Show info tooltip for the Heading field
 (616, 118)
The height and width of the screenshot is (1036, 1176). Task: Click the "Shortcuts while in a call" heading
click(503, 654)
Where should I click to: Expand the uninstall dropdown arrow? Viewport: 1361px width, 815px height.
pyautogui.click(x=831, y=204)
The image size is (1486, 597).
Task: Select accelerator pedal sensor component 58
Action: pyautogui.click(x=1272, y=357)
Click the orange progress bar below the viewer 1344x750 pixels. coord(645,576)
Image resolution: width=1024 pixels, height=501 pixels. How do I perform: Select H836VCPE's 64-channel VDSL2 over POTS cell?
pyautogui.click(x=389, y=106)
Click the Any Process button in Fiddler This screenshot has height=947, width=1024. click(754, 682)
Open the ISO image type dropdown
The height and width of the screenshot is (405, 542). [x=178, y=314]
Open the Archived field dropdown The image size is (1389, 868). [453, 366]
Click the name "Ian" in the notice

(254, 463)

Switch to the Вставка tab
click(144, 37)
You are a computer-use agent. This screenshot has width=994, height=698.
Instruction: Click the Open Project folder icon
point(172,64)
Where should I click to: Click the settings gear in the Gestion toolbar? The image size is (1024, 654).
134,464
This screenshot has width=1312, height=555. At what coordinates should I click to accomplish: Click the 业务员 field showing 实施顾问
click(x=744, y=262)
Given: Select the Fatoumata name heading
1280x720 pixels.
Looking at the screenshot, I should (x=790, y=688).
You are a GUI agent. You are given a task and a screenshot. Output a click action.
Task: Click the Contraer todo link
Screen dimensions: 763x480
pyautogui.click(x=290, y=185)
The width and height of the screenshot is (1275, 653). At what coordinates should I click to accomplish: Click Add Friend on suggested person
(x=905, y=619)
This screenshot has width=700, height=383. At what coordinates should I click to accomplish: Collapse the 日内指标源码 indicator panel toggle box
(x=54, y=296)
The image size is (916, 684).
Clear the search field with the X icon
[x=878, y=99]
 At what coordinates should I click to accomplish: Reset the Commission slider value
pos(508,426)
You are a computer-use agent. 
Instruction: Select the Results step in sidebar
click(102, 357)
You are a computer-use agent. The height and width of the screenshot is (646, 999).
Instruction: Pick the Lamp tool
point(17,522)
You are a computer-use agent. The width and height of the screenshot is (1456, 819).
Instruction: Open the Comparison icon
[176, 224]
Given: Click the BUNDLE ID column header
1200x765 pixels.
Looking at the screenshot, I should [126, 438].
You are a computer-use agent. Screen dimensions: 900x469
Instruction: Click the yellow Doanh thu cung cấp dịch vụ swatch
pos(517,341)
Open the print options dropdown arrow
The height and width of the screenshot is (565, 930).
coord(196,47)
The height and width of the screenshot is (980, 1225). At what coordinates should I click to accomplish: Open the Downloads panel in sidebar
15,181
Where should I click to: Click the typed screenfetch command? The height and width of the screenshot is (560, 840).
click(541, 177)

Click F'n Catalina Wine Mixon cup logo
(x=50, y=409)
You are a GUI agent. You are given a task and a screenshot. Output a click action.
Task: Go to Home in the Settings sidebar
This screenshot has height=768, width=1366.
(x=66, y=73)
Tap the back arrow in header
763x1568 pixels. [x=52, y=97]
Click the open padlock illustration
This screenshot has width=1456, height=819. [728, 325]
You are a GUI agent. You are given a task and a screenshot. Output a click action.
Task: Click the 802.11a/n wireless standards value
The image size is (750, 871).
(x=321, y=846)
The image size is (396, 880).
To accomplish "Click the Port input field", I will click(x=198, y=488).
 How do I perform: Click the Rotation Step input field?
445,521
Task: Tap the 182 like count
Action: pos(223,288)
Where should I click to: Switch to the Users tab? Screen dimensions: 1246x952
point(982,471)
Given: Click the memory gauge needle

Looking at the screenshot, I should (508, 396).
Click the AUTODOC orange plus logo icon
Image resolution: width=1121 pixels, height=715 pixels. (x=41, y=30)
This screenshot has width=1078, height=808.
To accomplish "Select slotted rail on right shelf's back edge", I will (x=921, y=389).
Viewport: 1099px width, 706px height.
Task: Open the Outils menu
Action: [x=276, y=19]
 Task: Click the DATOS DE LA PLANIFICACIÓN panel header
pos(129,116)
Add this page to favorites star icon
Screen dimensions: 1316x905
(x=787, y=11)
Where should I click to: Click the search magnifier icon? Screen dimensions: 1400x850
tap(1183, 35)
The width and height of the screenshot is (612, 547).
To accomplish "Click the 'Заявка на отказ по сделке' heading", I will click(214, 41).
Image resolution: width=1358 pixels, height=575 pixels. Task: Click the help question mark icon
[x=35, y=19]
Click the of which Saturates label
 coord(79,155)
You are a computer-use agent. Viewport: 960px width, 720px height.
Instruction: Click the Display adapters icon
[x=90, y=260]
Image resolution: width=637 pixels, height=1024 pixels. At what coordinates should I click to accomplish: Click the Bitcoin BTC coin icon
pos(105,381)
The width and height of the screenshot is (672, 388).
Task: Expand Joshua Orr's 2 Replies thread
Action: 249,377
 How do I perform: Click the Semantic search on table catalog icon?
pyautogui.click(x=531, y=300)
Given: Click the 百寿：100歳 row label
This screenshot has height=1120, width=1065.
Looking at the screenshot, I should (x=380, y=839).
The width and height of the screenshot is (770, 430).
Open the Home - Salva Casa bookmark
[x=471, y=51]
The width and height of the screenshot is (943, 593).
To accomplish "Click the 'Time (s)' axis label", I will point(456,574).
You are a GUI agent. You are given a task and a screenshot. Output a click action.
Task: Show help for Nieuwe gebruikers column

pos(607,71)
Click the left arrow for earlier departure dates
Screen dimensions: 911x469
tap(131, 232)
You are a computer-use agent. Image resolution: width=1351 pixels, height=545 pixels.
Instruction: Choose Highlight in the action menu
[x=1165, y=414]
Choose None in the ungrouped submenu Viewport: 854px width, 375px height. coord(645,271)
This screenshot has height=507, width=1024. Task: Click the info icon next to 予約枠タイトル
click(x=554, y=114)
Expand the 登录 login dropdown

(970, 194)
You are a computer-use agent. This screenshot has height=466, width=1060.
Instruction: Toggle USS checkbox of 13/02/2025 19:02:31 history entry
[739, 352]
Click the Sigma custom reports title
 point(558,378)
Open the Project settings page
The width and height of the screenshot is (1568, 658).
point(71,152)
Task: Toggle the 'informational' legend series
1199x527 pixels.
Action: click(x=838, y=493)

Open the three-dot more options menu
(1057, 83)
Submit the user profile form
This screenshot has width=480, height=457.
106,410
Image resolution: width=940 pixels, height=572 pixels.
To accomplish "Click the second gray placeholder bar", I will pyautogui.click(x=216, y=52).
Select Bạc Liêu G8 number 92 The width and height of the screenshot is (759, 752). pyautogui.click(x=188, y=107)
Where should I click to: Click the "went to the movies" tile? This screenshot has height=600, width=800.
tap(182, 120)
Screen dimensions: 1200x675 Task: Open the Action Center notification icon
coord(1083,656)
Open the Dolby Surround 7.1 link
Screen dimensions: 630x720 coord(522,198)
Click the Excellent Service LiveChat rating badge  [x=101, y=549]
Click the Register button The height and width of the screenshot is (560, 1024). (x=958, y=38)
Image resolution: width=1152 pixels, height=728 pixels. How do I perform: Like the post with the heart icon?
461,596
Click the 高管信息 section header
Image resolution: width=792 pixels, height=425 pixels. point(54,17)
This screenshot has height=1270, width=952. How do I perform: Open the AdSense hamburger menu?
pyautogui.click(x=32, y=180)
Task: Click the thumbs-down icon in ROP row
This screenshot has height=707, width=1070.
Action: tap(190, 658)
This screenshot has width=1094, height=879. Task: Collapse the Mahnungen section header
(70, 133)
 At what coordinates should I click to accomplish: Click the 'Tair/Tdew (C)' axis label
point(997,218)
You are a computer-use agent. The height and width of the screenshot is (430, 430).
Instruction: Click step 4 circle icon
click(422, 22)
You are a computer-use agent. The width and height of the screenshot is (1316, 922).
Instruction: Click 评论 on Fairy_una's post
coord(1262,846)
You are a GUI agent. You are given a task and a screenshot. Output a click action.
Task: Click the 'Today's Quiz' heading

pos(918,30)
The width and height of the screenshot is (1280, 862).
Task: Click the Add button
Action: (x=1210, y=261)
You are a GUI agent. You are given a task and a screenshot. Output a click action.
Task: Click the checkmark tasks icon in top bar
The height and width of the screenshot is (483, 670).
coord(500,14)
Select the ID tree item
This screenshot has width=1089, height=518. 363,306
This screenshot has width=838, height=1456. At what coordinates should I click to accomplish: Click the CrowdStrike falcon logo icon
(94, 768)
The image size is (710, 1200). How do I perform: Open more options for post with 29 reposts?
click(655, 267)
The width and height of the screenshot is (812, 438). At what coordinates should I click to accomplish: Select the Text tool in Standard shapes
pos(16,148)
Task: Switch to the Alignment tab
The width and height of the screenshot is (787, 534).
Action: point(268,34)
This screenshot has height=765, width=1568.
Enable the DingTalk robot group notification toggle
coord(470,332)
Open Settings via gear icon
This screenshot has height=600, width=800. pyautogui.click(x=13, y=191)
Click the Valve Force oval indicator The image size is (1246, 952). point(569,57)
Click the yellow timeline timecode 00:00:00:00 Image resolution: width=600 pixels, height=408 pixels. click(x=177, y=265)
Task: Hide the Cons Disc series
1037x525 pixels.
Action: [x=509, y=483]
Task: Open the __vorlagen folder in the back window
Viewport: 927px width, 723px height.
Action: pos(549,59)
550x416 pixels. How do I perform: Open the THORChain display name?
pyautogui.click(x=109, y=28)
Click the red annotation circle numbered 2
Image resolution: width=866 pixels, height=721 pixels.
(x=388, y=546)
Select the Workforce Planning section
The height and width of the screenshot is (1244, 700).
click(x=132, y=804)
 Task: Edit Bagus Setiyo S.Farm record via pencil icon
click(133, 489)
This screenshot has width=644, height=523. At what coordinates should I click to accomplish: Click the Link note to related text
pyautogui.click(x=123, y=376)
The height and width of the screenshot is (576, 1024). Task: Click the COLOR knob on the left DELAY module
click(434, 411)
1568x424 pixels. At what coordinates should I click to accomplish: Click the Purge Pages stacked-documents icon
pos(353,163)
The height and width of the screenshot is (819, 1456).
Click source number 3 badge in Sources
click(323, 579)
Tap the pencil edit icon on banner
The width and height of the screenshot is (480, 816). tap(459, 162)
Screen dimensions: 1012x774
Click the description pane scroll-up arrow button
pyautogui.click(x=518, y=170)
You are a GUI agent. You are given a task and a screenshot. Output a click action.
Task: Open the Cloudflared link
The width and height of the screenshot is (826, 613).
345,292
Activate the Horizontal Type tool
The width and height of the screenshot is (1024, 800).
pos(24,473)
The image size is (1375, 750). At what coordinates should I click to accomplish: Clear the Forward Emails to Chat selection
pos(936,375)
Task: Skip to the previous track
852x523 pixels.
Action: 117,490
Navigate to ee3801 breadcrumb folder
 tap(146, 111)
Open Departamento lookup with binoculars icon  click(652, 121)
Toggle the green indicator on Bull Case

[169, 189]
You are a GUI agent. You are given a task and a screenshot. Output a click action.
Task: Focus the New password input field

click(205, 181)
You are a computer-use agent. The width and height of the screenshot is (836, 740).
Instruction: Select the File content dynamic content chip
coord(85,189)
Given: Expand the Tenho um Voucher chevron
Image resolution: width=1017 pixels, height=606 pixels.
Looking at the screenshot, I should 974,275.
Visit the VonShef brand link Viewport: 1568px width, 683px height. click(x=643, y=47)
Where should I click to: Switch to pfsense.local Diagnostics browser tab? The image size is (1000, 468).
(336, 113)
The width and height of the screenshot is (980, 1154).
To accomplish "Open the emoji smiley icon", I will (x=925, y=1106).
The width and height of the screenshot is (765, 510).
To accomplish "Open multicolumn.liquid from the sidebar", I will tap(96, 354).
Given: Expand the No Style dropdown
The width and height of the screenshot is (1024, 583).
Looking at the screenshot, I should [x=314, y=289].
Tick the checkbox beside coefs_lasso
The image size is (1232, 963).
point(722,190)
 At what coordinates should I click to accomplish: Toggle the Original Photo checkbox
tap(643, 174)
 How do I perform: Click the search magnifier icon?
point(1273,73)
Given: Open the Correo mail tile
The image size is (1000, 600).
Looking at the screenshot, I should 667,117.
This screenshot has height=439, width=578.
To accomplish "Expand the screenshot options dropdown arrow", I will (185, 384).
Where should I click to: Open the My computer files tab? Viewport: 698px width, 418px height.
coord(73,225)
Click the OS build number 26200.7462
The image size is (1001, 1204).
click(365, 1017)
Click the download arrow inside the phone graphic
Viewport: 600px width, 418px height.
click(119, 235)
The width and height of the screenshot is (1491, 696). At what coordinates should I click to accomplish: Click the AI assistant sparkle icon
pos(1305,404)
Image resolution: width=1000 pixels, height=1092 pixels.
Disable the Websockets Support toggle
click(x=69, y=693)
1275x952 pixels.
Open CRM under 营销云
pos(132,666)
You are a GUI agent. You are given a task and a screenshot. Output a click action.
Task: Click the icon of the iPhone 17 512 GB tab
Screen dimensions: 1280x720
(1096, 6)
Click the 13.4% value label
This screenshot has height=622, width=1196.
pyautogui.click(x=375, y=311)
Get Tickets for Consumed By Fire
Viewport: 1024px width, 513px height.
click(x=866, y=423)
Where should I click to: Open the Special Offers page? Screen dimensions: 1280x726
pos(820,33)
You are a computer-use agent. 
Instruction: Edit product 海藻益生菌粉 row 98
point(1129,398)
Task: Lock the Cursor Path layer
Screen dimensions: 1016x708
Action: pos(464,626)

● **TASK GOAL**
Reproduce the lines above, beginning at the line with "is (646, 999)." and stopping after the line with "Given: Click the BUNDLE ID column header", exactly as they are.

● **YOUR RESPONSE**
You are a computer-use agent. The height and width of the screenshot is (646, 999).
Instruction: Pick the Lamp tool
point(17,522)
You are a computer-use agent. The width and height of the screenshot is (1456, 819).
Instruction: Open the Comparison icon
[176, 224]
Given: Click the BUNDLE ID column header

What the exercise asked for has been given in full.